(Work task):
Below are lines of data; restate word for word those running from the line containing "Image resolution: width=276" to the line containing "Task: Click the closing", inclusive, and no others.

(Provided data):
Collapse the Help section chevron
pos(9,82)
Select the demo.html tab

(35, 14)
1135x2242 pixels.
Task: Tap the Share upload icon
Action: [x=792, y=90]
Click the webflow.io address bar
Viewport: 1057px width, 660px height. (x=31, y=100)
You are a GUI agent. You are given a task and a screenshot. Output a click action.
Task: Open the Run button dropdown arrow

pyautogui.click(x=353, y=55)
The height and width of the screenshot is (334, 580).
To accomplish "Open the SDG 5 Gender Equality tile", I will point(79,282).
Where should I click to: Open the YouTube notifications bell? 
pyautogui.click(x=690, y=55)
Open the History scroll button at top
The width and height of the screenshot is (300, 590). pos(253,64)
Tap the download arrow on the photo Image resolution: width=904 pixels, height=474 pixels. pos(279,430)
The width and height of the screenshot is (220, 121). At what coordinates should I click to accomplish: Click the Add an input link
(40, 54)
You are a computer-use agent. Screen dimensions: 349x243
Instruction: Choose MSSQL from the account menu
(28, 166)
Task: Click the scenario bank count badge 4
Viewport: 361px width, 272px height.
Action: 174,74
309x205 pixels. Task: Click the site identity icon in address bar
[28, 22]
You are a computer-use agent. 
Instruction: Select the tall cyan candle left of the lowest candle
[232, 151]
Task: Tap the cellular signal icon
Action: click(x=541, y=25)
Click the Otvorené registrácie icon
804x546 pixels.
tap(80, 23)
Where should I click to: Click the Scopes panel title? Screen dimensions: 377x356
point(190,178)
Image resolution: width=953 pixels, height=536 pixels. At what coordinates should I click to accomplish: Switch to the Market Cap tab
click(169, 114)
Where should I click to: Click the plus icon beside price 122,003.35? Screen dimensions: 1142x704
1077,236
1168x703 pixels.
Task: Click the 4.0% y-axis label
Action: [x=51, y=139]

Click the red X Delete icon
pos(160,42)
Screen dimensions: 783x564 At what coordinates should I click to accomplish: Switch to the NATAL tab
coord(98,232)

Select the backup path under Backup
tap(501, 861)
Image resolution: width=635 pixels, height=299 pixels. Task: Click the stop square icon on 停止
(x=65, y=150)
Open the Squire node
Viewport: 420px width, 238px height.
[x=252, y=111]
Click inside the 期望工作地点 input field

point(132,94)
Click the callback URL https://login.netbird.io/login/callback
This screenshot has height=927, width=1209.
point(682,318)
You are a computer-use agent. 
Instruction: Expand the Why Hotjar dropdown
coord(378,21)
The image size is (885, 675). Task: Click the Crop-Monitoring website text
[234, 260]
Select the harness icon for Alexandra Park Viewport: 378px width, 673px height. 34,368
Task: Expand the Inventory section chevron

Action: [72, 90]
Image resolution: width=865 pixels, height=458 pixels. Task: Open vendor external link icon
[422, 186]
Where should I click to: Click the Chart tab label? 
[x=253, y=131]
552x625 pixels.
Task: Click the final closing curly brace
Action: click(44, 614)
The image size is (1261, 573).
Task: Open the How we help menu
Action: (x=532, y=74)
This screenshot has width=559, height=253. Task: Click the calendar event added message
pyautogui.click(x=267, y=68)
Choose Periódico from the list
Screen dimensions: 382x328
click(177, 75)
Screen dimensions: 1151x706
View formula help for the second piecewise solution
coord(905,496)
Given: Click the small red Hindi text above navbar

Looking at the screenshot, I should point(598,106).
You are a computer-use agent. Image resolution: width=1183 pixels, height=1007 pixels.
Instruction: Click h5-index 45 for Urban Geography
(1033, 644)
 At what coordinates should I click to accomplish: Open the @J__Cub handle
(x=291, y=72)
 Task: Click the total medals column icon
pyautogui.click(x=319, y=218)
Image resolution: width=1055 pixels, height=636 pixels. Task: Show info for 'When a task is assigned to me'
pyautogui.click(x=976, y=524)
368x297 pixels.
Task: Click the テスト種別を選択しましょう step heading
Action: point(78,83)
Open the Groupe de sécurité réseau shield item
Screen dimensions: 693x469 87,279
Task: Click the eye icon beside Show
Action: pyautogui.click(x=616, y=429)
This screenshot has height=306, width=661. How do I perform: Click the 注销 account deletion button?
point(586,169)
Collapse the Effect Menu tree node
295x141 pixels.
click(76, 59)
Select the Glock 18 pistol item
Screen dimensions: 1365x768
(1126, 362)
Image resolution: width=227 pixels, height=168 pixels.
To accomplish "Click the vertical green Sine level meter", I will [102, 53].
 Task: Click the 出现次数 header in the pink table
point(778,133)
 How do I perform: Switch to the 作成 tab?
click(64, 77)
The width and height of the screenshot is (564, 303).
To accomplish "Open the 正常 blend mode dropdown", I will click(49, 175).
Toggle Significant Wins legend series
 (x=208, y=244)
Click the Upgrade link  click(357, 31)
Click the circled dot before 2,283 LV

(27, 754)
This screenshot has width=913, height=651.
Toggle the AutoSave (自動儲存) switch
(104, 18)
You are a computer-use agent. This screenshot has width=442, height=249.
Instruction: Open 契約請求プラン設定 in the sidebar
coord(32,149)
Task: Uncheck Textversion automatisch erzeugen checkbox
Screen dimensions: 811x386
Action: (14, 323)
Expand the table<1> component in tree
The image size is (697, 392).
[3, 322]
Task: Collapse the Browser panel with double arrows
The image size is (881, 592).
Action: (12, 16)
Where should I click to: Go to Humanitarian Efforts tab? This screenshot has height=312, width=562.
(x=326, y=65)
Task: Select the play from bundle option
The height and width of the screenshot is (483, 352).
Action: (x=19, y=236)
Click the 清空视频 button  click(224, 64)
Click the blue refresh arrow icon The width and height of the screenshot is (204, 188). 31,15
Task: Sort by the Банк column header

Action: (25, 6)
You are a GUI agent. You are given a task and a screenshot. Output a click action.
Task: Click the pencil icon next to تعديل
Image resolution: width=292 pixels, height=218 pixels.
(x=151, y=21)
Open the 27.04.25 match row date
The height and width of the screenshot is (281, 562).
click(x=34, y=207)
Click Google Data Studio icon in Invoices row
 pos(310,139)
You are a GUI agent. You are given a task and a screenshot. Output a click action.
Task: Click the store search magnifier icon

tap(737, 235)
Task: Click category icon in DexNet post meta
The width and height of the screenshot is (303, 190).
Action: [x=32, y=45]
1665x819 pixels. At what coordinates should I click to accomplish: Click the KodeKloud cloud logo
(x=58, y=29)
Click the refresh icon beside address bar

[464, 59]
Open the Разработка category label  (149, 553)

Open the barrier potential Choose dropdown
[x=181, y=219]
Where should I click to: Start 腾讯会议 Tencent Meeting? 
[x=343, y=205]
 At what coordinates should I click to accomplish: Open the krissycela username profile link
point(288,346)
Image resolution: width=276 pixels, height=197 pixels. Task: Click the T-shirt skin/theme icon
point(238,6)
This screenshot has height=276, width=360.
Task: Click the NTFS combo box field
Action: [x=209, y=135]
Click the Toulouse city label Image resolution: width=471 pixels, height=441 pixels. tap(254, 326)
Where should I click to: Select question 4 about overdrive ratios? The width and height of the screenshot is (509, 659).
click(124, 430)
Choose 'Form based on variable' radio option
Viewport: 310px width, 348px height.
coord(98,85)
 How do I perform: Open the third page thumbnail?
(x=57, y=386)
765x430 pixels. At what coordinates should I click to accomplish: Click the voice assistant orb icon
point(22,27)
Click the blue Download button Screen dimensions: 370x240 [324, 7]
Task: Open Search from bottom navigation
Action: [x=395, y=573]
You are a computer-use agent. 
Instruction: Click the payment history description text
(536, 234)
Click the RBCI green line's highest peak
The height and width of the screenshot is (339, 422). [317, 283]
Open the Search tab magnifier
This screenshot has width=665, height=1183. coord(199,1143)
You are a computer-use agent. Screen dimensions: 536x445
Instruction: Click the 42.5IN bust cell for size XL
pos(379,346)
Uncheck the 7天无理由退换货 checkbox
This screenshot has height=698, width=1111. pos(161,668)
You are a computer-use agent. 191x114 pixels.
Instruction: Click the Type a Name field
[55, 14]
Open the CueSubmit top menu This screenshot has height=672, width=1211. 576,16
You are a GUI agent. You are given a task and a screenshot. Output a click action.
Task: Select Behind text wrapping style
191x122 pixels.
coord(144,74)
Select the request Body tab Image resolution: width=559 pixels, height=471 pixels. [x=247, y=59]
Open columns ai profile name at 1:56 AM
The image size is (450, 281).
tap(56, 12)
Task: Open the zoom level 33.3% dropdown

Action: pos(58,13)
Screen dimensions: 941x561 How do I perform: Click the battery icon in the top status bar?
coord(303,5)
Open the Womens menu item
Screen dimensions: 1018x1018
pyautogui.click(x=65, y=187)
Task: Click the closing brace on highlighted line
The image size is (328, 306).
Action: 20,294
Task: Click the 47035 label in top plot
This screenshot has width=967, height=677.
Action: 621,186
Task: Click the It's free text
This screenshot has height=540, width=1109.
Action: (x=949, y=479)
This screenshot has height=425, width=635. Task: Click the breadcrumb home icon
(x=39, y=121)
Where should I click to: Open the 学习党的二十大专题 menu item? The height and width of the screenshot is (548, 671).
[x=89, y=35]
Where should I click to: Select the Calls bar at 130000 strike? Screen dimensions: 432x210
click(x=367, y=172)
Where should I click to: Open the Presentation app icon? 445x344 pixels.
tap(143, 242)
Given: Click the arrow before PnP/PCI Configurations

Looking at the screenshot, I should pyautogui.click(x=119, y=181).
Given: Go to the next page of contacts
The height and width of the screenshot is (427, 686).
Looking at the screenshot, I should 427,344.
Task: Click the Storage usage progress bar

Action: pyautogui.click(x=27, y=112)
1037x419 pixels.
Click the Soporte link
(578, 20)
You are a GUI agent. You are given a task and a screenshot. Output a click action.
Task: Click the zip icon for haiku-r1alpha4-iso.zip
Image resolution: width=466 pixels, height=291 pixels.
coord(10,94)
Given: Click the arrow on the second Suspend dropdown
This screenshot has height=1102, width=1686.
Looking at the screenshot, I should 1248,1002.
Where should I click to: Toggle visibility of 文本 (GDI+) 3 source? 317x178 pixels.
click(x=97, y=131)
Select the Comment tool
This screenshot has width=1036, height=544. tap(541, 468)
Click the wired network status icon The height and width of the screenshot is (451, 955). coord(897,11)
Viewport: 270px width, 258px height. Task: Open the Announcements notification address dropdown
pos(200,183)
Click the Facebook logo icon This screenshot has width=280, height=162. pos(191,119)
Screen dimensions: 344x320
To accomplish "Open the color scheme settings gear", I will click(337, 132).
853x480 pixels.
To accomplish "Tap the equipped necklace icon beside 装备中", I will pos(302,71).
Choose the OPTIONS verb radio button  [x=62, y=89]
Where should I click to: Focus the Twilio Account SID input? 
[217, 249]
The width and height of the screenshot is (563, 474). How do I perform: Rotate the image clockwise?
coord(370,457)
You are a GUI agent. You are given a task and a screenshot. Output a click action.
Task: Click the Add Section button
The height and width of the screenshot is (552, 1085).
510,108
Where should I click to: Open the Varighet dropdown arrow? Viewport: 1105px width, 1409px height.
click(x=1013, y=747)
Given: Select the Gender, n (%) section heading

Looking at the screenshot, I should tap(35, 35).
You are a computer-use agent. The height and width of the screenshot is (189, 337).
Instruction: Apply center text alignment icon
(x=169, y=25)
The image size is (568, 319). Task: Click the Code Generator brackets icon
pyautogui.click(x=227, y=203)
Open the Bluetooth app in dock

(Result of the task):
Image resolution: width=276 pixels, height=197 pixels. Task: Click the T-shirt skin/theme icon
point(238,6)
This screenshot has height=276, width=360.
Task: Click the NTFS combo box field
Action: [x=209, y=135]
Click the Toulouse city label Image resolution: width=471 pixels, height=441 pixels. tap(254, 326)
Where should I click to: Select question 4 about overdrive ratios? The width and height of the screenshot is (509, 659).
click(124, 430)
Choose 'Form based on variable' radio option
Viewport: 310px width, 348px height.
coord(98,85)
 How do I perform: Open the third page thumbnail?
(x=57, y=386)
765x430 pixels. At what coordinates should I click to accomplish: Click the voice assistant orb icon
point(22,27)
Click the blue Download button Screen dimensions: 370x240 [324, 7]
Task: Open Search from bottom navigation
Action: [x=395, y=573]
You are a computer-use agent. 
Instruction: Click the payment history description text
(536, 234)
Click the RBCI green line's highest peak
The height and width of the screenshot is (339, 422). [317, 283]
Open the Search tab magnifier
This screenshot has width=665, height=1183. coord(199,1143)
You are a computer-use agent. Screen dimensions: 536x445
Instruction: Click the 42.5IN bust cell for size XL
pos(379,346)
Uncheck the 7天无理由退换货 checkbox
This screenshot has height=698, width=1111. pos(161,668)
You are a computer-use agent. 191x114 pixels.
Instruction: Click the Type a Name field
[55, 14]
Open the CueSubmit top menu This screenshot has height=672, width=1211. 576,16
You are a GUI agent. You are given a task and a screenshot. Output a click action.
Task: Select Behind text wrapping style
191x122 pixels.
coord(144,74)
Select the request Body tab Image resolution: width=559 pixels, height=471 pixels. [x=247, y=59]
Open columns ai profile name at 1:56 AM
The image size is (450, 281).
tap(56, 12)
Task: Open the zoom level 33.3% dropdown

Action: pos(58,13)
Screen dimensions: 941x561 How do I perform: Click the battery icon in the top status bar?
coord(303,5)
Open the Womens menu item
Screen dimensions: 1018x1018
pyautogui.click(x=65, y=187)
Task: Click the closing brace on highlighted line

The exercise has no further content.